The effect of Cannabis sativa extract on chemical kindling induced in rats by the repeated intraperitoneal (ip) injections of pentylenetetrazole (PTZ) was studied. Rats were treated with PTZ (35 mg/kg) once every 48 hours for 12 times alone or with ip Cannabis sativa (20 mg/kg expressed as Δ9-THC content) 30 min prior to PTZ injection. Seizures were recorded for 20 minutes. Control rats received ip saline. Cannabis treatment caused significant elevation of mean seizure score as compared to PTZ only group after the 5th, 6th and 7th PTZ repeated injections during seizure development. In particular, cannabis caused significant elevation in the frequency of myoclonic jerks, rearing (stage 3), turn over onto one side position and back position (stage 4), and generalized tonic-clonic seizures (stage 5) compared with the PTZ only group.
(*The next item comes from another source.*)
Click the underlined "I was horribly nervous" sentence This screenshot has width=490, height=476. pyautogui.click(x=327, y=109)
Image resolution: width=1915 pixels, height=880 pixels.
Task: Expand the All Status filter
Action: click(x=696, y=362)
PTZ caused significant elevations in brain lipid peroxidation (malondialdehyde), and nitric oxide along with deceased reduced glutathione level. In addition, brain acetylcholinesterase (AChE) activity significantly decreased compared to control value after PTZ treatment. Cannabis given to PTZ treated rats caused significant increase in brain malondialdehyde and AChE activity compared to PTZ only group. Reduced glutathione level was restored by cannabis. Histopathological studies indicated the presence of spongiform changes, degenerated and necrotic neurons, inflammatory cells, and gliosis in cerebral cortex and degeneration of some Purkinje cells in the cerebellum in both PTZ- and cannabis-PTZ-treated groups. It is concluded that in an epilepsy model induced by repeated PTZ administration, cannabis increased lipid peroxidation and mean seizure score.